July 19, 2007
I am writing to express my concerns about the SEC's ongoing review of Rule 12b-1. Middle class Americans need the continuing service, guidance and support that are provided by independent financial advisors to achieve their stated investment goals. 12b-1 fees provide a tax efficient means to support the continuing service which these clients require for successful investing. The benefits of 12b-1 fees are numerous and include:
.My office is predominating in a blue collar area. Most larger employers have closed their doors. Most clients of mine, only have $25,000 -$50,000 in assets. As part of my routine meeting with first time clients, their first question to me is, "How do you get paid?" Since these individuals are not high wealth individuals, mutuals funds seems to make since for finding financial independence over the long haul without needing thousands of dollars to get started. When I explain commissions and up front "A" shares, many have responded, "If you only get paid up front on this money, then you will never look at my account again." Explaining the 12b-1 fee as part of the expense of the mutual funds, makes them feel much, much better. Their' comment is, The more money I make, the more money you make, so you really would look at my account. and try to do the best for me." This is a very common response. Take away these fees and 'how would I be compensated for my time, me etings,reviewing accounts, etc.? Not many financial advisors bother with the "little guy," I consider myself a little guy, probably an over achiever who always saved money, we seem to always be helping out the millionaire who can afford to pay an annual fee to their advisor for brokerage accounts, buying and selling securities, etc.. During the early 2000's recession, I picked up many fee based accounts from investors who felt they were paying their advisors too much in fees while their account continuly lost money. Fee based isn't what it's cracked up to be. Only the advisor continues to make money.

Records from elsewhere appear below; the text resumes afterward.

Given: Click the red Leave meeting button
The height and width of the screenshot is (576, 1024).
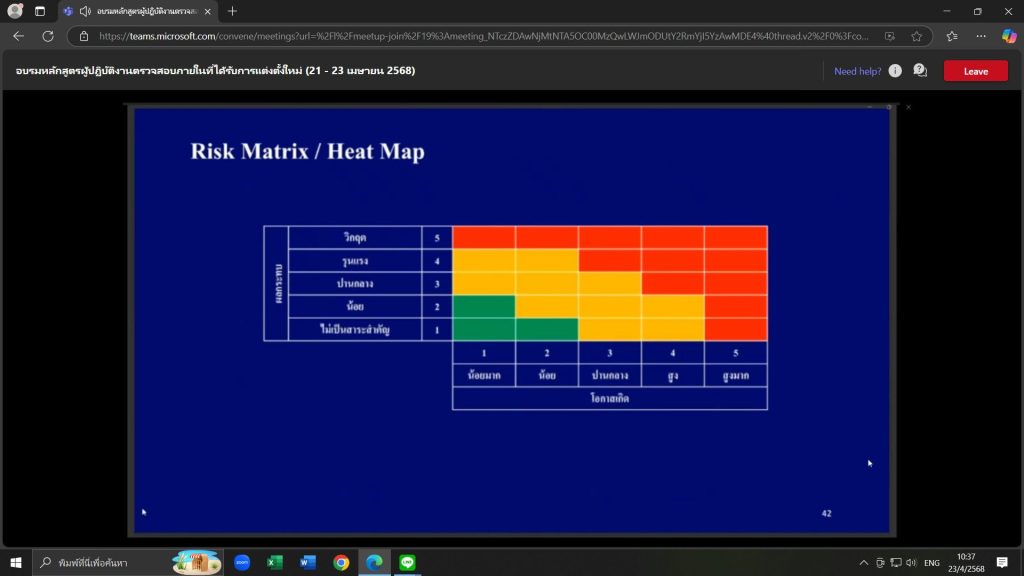Looking at the screenshot, I should 975,71.
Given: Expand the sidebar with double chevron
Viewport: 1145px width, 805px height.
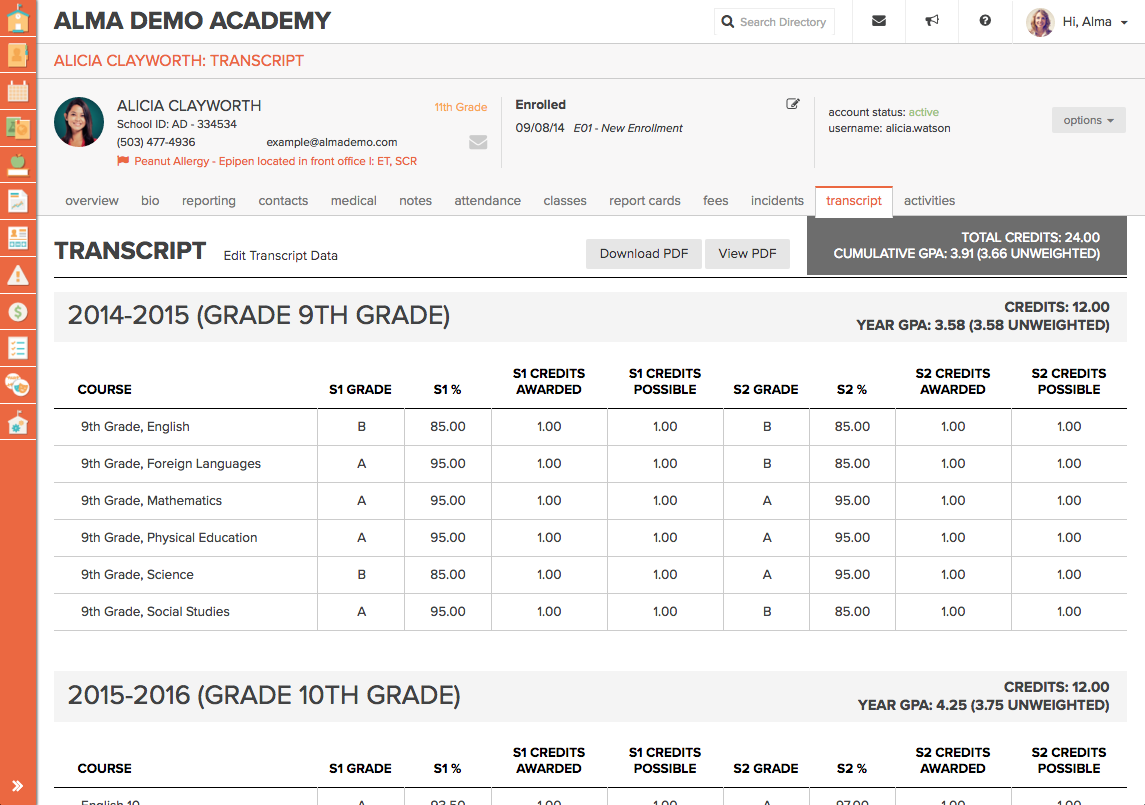Looking at the screenshot, I should point(18,786).
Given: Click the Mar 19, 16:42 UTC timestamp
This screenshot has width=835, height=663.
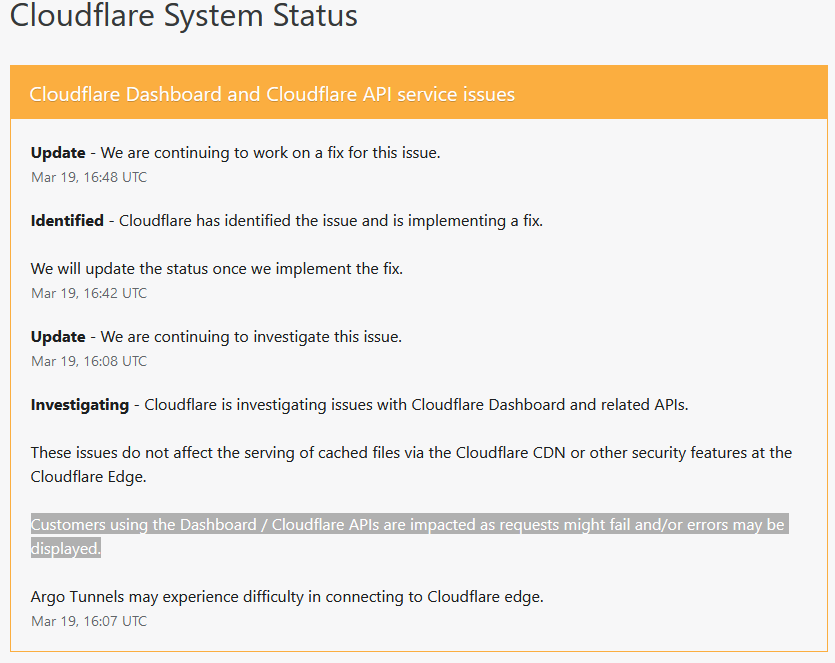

. We all know the common mistakes investors make; buying high and selling low, chasing past performance and harboring unrealistic expectations. 12b-1 fees provide financial advisors with compensation to manage their client's expectations and protect them from falling into this common investor traps.
Also I will be looking to down size my staff if 12b-1 fees are taken away, as I will no longer be able to afford the size staff I now have. This certainly could be a snowball affect.
In conclusion, while it is reasonable to review the investor benefits of 12b-1 fees, it is obvious that the repeal of 12b-1 has the potential to cause great harm to thousands of individual investors who need the support and service of a trained financial advisor. As a result, I urge the SEC to allow Rule 12b-1 to continue to support my efforts to provide needed financial services to middle class American investors pursuing the financial goals.